-------- Information shown
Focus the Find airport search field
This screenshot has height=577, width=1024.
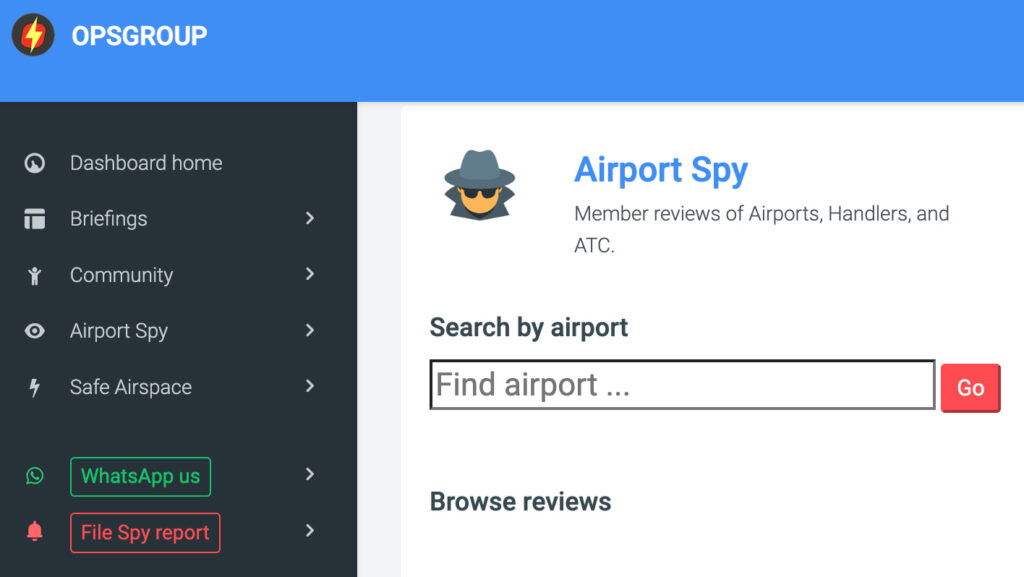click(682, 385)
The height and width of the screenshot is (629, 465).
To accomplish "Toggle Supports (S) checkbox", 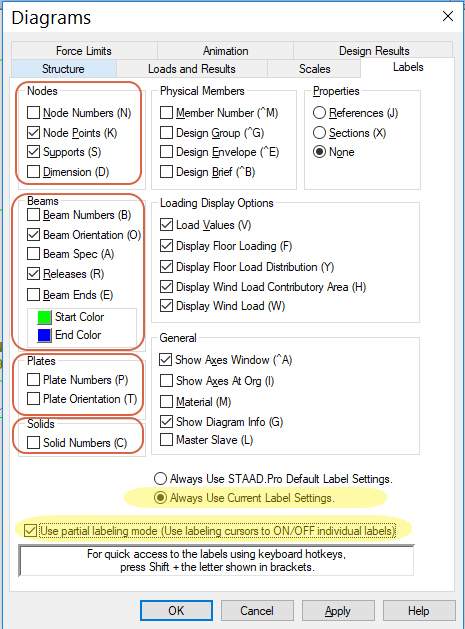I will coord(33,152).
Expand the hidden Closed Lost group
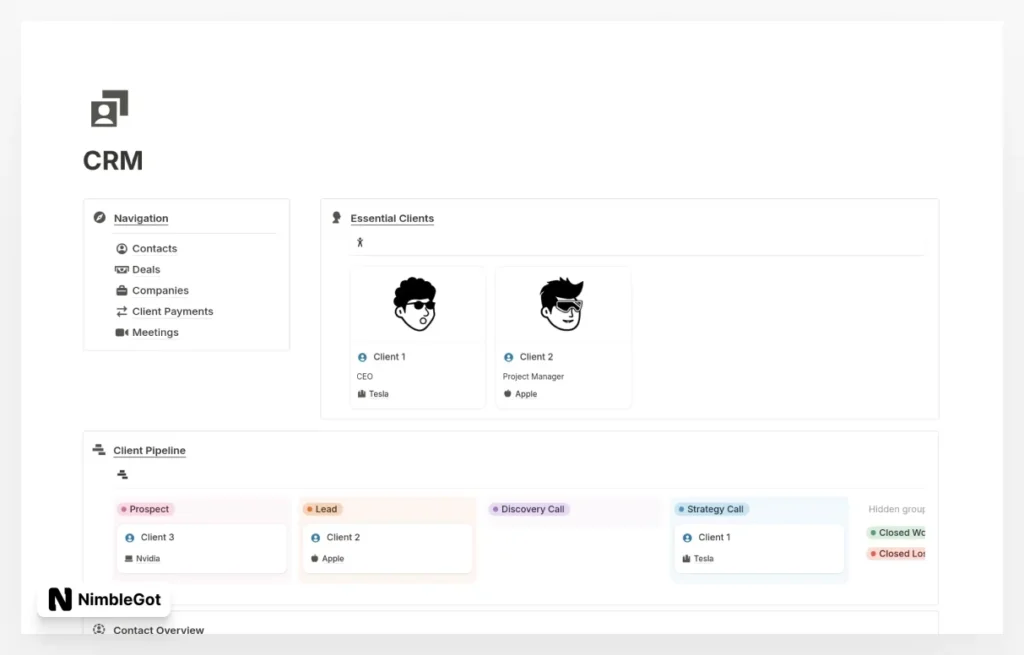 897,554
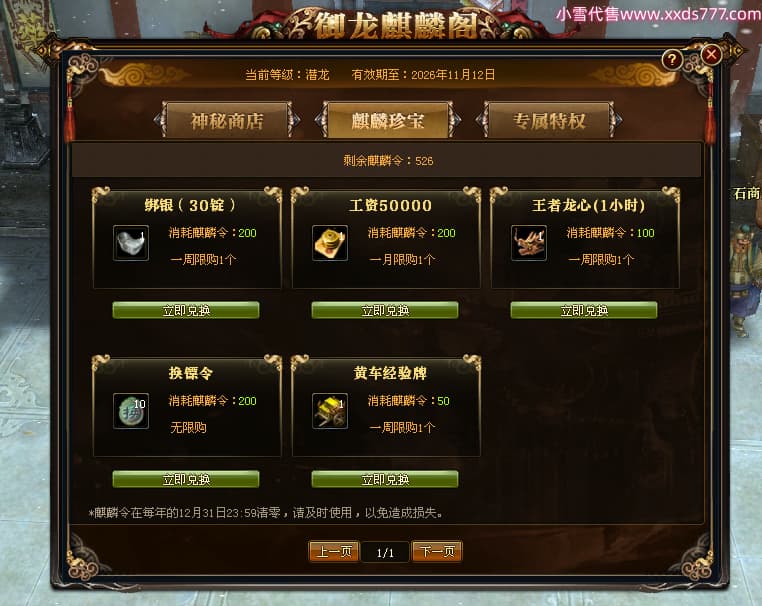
----------------
-------- Information shown
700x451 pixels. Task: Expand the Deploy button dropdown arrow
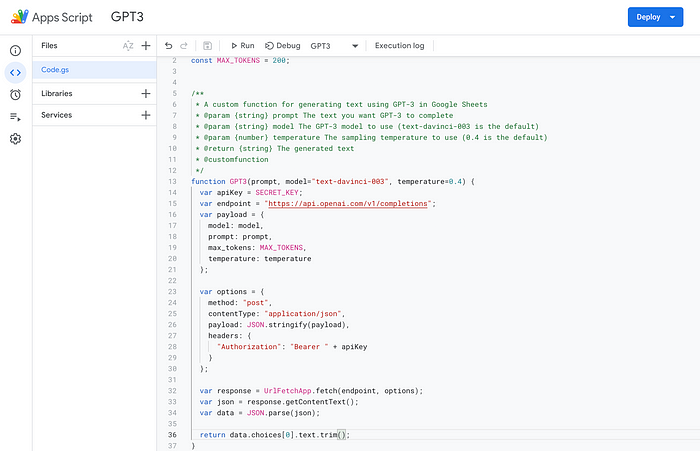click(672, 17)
----------------
Problem to solve:
Please pick out every line of the material above that contains the word "Expand", and copy each one.

Task solution:
Expand the hidden Closed Lost group
700x451 pixels. Task: Expand the Deploy button dropdown arrow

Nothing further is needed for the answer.